Every conceivable aspect of the game was considered. Graphs and Statistics were on display to highlight the problems and the solutions. It was all pretty serious business but its seriousness might actually have been the only problem that couldn’t be expressed on a graph.
The Hockey World gathered in Toronto and collectively told itself that it needed to lighten things up. The bottom line fact is that 44 percent of youth that take up Hockey stop playing before the age of nine, The rest ofcourse don’t continue playing either. The dropout rate is atrocious and something is definitely not right. There are a myriad of reasons why young players give up hockey. It’s a fairly intense game and parents pull their children out in fear of injury, the costs of playing are too high for some, others like football better.  
In a ‘serious’ effort to bring out the very best a young player could perform on the ice, highly demanding skill development programs were initiated. With a little bit of creativity, playing hockey could be likened to boot camp. The stakes somehow become high right from the get go and this really just sucks the life out of the actual game. Any initiative the hockey world takes to develop young players into tomorrow’s professionals will meet failure if today’s youth is not having fun playing the game.
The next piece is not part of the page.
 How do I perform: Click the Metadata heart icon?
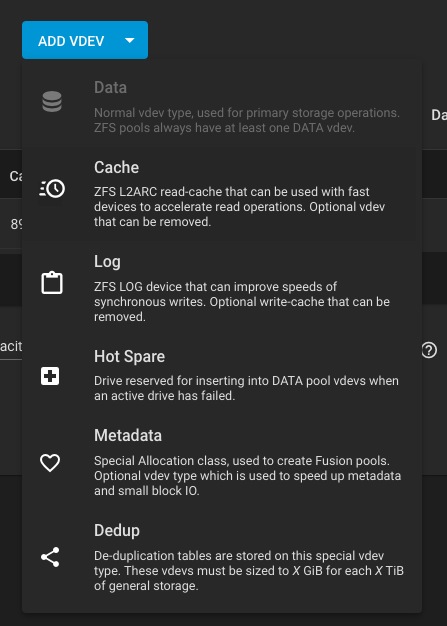pos(50,463)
USA Hockey’s Bob Mancini said exactly that at the summit. “We have to change the introduction kids get to Hockey”. Hockey has become too rigid and non-fun even for its youngest players.
Brendan Shanahan, NHL vice president of Hockey has firmly anchored himself to the ‘fun-first’ camp. He recalled how before his hockey career began; Shanahan just loved playing the game. The goal for them when Shanahan and his peers first started playing hockey was to simply enjoy themselves instead of looking at playing hockey as training to play more hockey.
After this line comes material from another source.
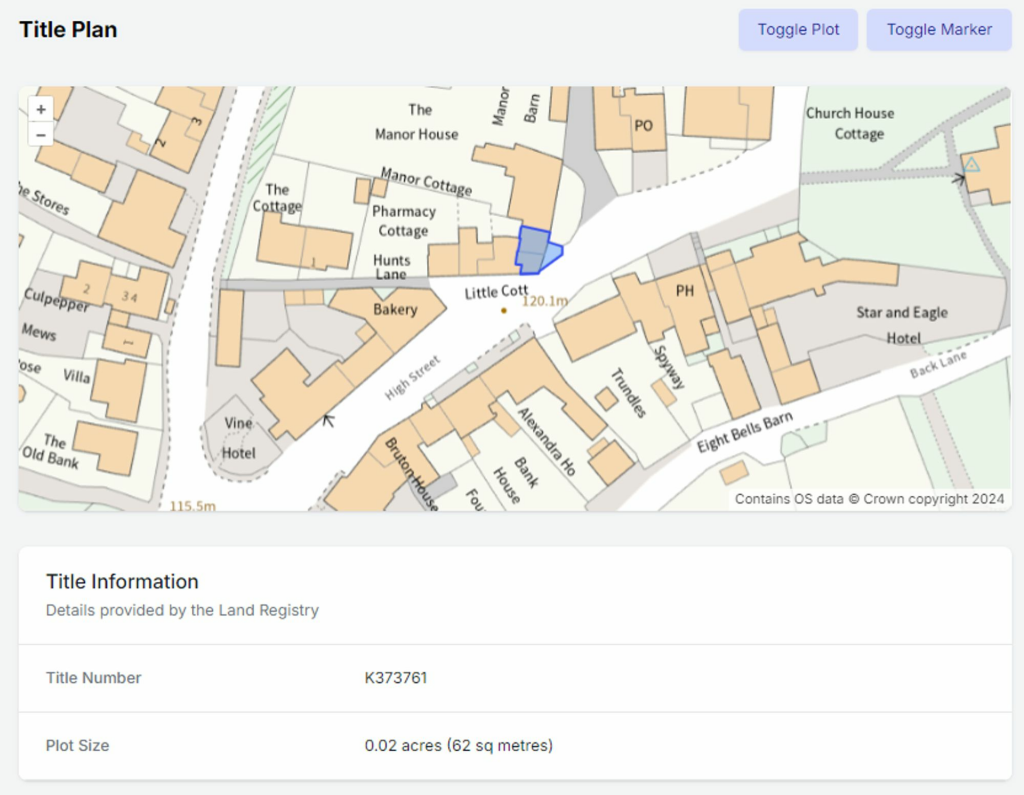The height and width of the screenshot is (795, 1024).
Task: Click the Bakery building label
Action: tap(395, 309)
Shanahan said that the goal for hockey should be to get the youth onto the ice and keep them there while making it an enjoyable experience. The young players would develop skills and improve without even realizing it. The youth who show interest in the sport do so because it is a fun game and that concept needs to be preserved. Shanahan said that if they could get player development while keeping the game interesting and fun then they would have ‘locked onto something valuable.’
Another change that Shanahan believed would be good for the youth was to have an offseason. Shanahan didn’t approve of the idea of Hockey all year round. He said that youngsters need a break from hockey and that too much of it would most likely turn out to be counterproductive. “Make them miss it a little bit,” he said.
Shanahan urged the hockey community to ease the pressure off its younger players. As things stand at present, the young players are under enough pressure to make the adults crack. There are two kinds of players, those who are good at the game and those who struggle with a hockey stick. Professional ice hockey focuses on those who are good and puts them under the microscope. While they are on the ice sometimes it’s too competitive making it less enjoyable. Their minds aren’t in the game as much as they are on potential scholarships, impressing scouts, playing in the professional league and maybe even making an NHL career. The actual game can take a back seat to everything else.